Do not assume, as some pp seem to that giving up bf will magically solve sleep problems. I gave up bf at 18 months and it made not a jot of difference to dd's sleep (I did have much less painful boobs though, which was nice). She was just a naturally poor sleeper and still wakes at the crack of dawn even now she is 4. DH and I work together to manage this and both make sure we get a lie in occasionally.

Gileswithachainsaw · 03/05/2016 13:37

Oh god the pestering would put me right off too.

MoggieMaeEverso · 03/05/2016 13:48

I did all the night parenting for the first couple of years and DH did the early morning wake ups so I could catch up sleep. After night weaning, we swapped - now he does night parenting (although it's only occasionally necessary), and I get up most mornings.

I think it's pretty selfish to expect one partner to do both jobs.

You can't force him to go to bed earlier but after a few mornings of getting up with your son, your partner should start getting tired earlier in the evenings. His body clock will adjust.

HermioneJeanGranger · 03/05/2016 13:52

I think the two issues are separate.

If he's tired, he needs to go to bed. Of course, you can't police his bedtime but you can say to him that you expect him to share the early mornings regardless of how tired he is - especially if you're going back to full-time work. Maybe you could do three days, and he could do two for now, and then alternate when you go back to work. DS is his child too, he doesn't get to opt out of the early mornings because he'd rather play video games than go to bed at a sensible time!

DS's night-wakings are a separate issue, though. If you want to continue BF-ing in the night, you need to accept night-wakings as a part of that. But you could night-wean and see if that makes a difference - combine that with a slightly later bedtime and he might start sleeping until 6/6.30am if he's not in bed until 7. Or, if you still want to BF at night, then you need to accept you will get less sleep unless you express and let your DH do his share.

The pestering for sex would REALLY put me off and get rid of any sympathy I had for him, though.

pinkdelight · 03/05/2016 14:09

believeit bit ott to call "anti breastfeeding". yes I gave my own example that weaning at 18months resolved same problem OP is facing - a very real problem and one in which the BF is clearly not helping anyone get a proper night's sleep. But you can hardly call someone who BFs till 18months anti-BF! Save your shock for something that deserves it.
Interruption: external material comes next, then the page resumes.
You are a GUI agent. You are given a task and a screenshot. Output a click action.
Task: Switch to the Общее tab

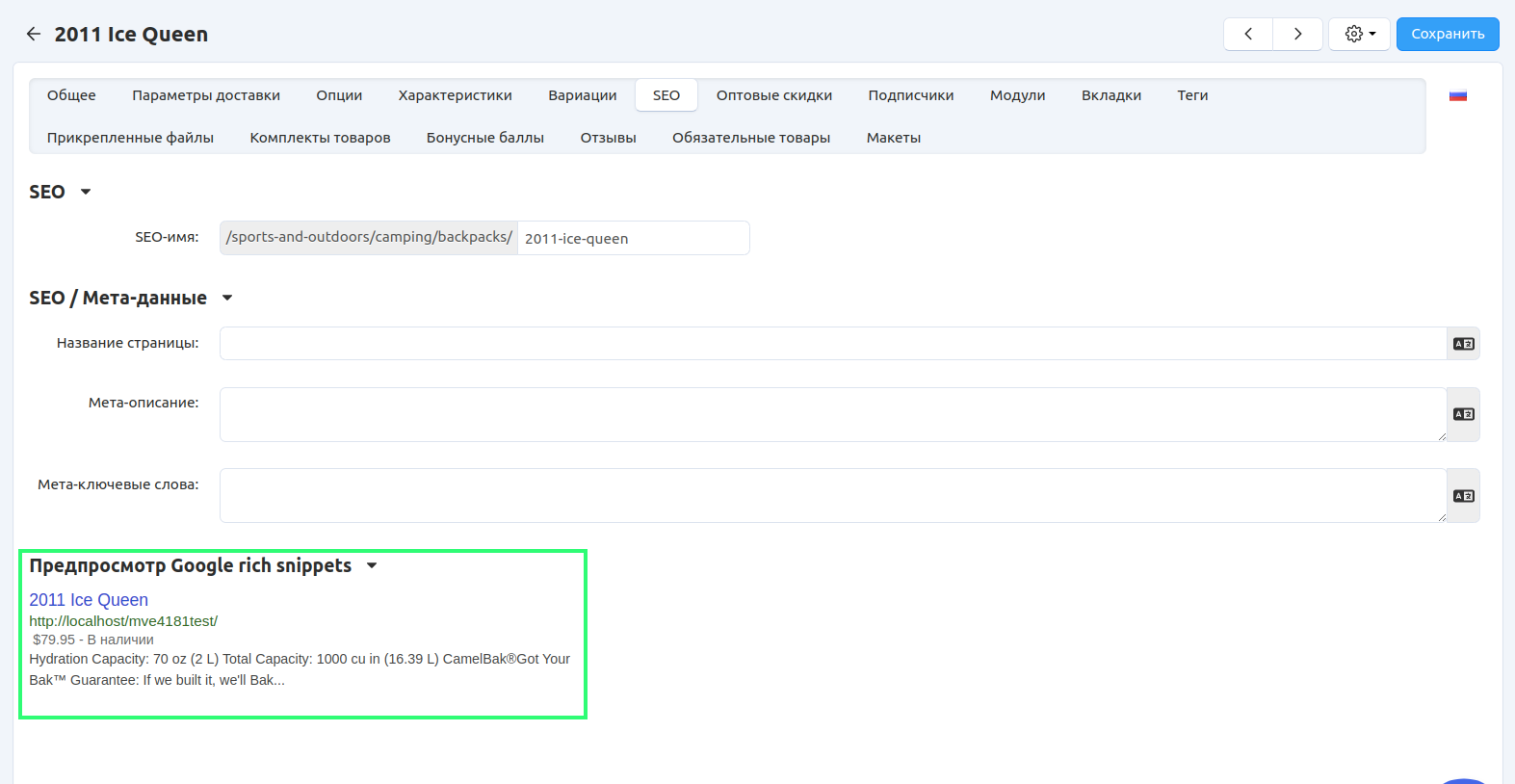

Booboostwo · 03/05/2016 14:59

Some toddlers are bad sleepers, it is exhausting and your DH is not doing his fair share. If you are doing all the night wakings he should help with at least some of the mornings. Staying up playing computer games and being unable to wake up to look after your DS is irresponsible.
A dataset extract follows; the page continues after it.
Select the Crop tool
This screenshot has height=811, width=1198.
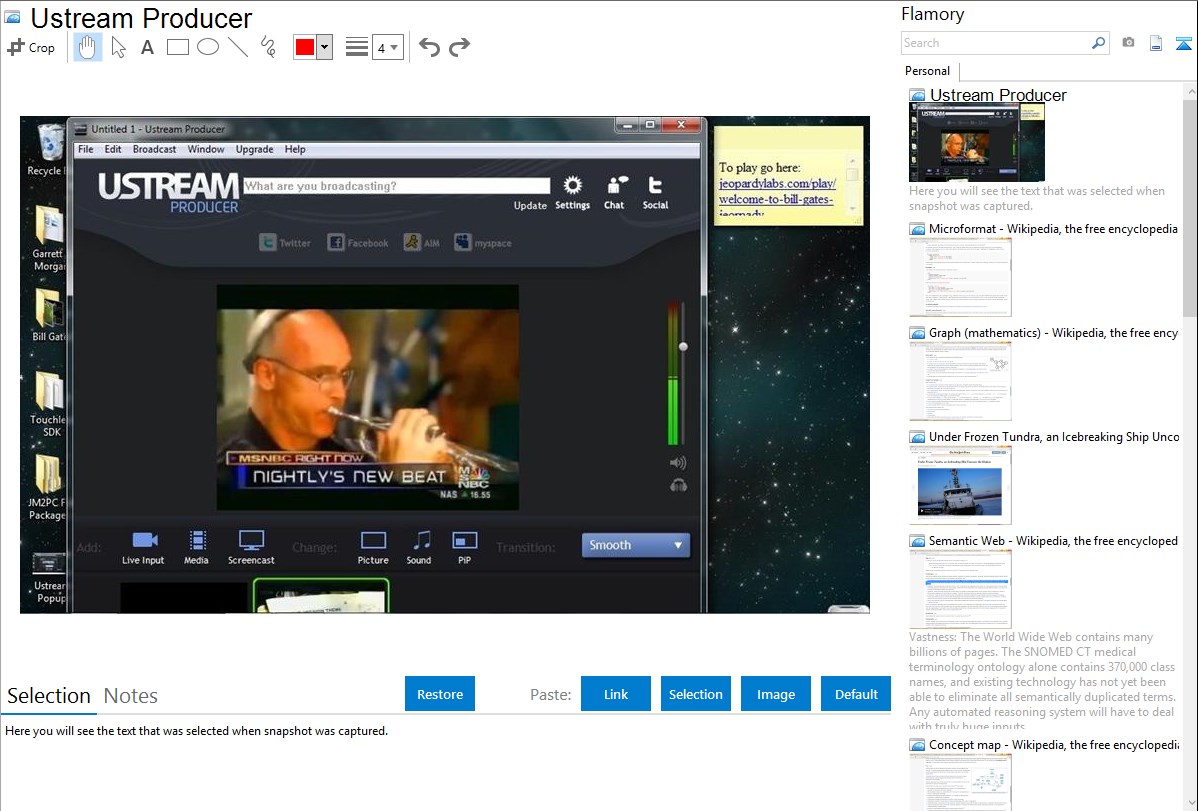(31, 47)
As for the role of bf in all this I think the answer is complicated. I night weaned my DD at 2yo from bf. I used the Dr J Gordon method but took it a bit slower. It worked really well, she had 2-3 unsettled nights at each new adjustment and then pretty soon as sleeping through. However, I optimistically tried the same method with my DS at 16mo and 4 months later he is still screaming in the middle of the night for bf. If I were you I'd try some gentle weaning solutions (No Cry, Dr Gordon) and see what happens. Hopefully they will work. If not another option is to go to the other direction, co-sleep and just let him bf whenever he wants while you sleep.